One of our sacred functions as mothers is to be our children's memory keepers. To keep momentoes of their precious years which they are too young to remember fully themselves.
I realised this more fully when putting boxes away in the attic this weekend.
A little caterpillar vest with stains from newborn nappies, dyed sludge green in its first wash; pretty embroidered dresses that would fit a fairy; a red jumper for a two-year-old boy with an appliqued yellow digger. All so impossibly tiny. Now only appearing in photographs, no longer populating our washing line or laundry mountain.
And their paper trail of first artworks. Seeing scribbles evolve into circles through each subsequent drawing. Eyes appear, and arms and legs, then suns and grass, then first letters and attempts at name-writing, and then mummy and daddy, our house, then T Rexes, and knights with intricate chain mail.

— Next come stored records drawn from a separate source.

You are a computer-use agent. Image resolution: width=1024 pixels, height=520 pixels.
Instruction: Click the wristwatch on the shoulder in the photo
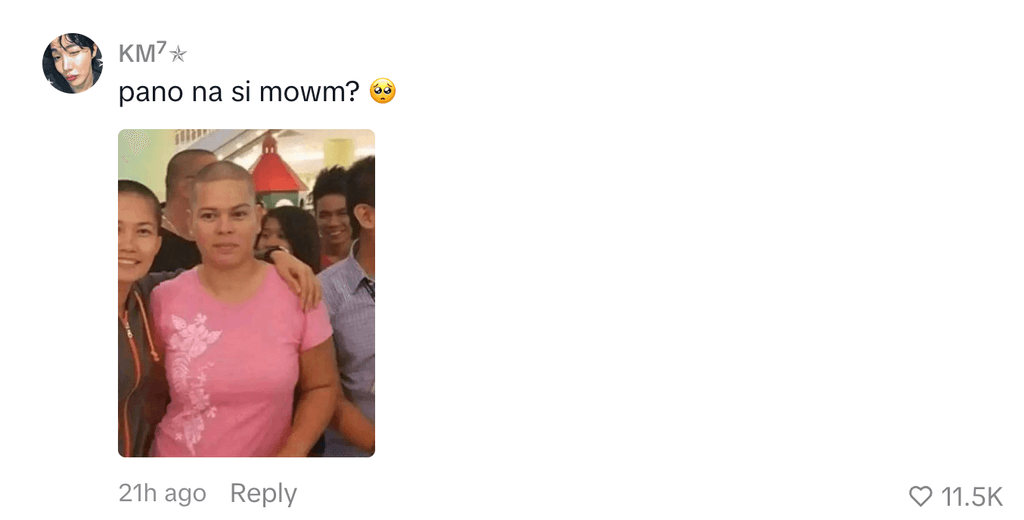point(275,252)
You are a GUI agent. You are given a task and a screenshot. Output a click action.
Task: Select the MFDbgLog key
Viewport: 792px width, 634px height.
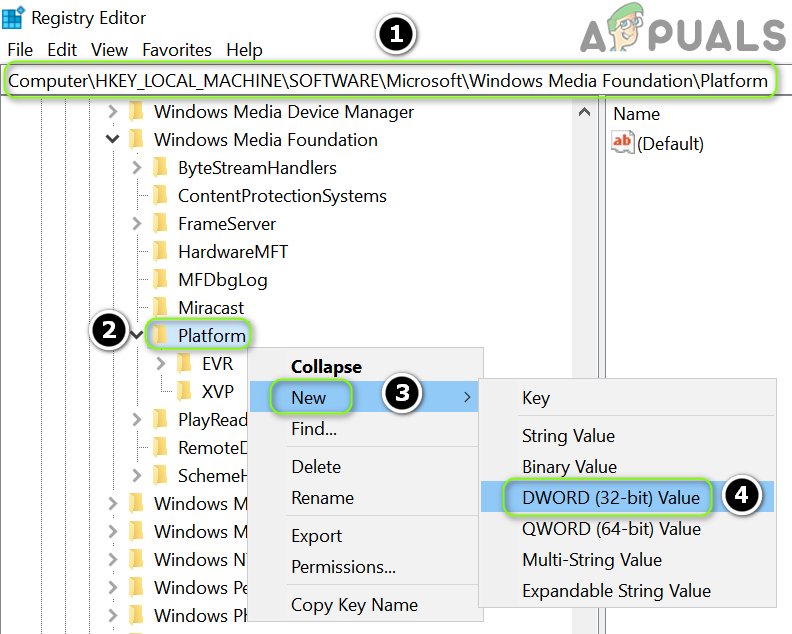[x=222, y=280]
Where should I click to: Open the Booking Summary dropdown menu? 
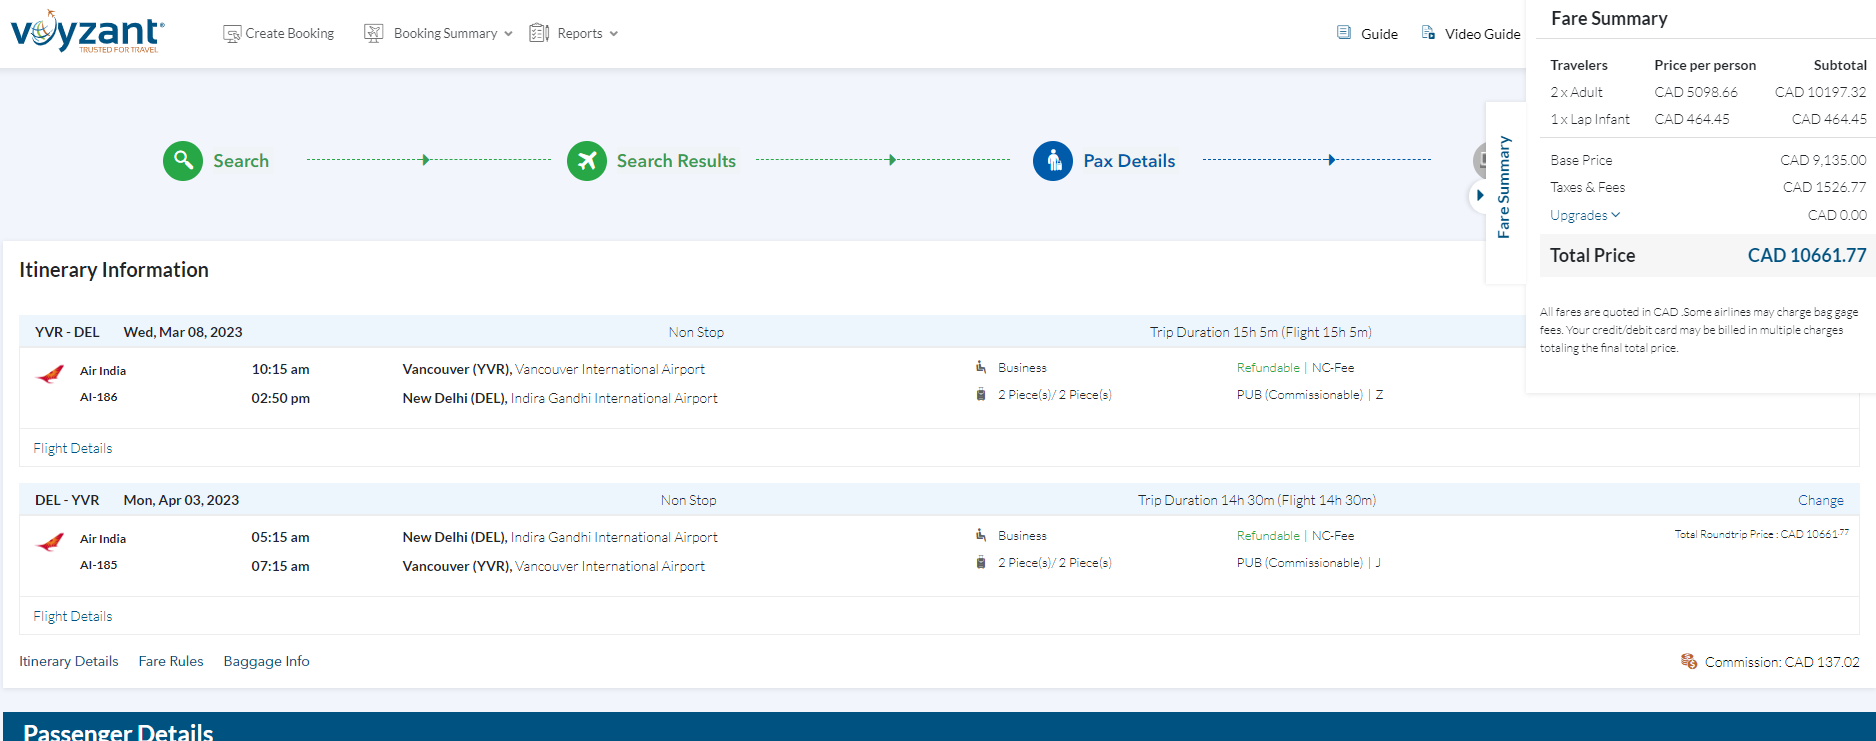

Precious bits of material memory. The tangible fabric of days gone by. Of bodies that were smaller, hands less able. Some of these will be passed on to them, to store in their own attics - testaments to their very own past lives. Some perhaps to grandchildren of the future. And some will be kept and stroked and loved all over by an older woman, with tears and smiles, as she casts back over her memory children long gone.
Living this life you do not notice the changes until you look back. Until you see what was, only then you can you really appreciate the miracle of what is now.
I put them up with my old University notes, love letters, photographs of a teenage girl with her school-friends, and my old school books and school photo which had, in turn, been kept by my mother for me.
It is a sacred role: to pass the material memories down the generations.
What treasures are you holding for your children? What special things have you kept that bring you to tears - of sadness or joy?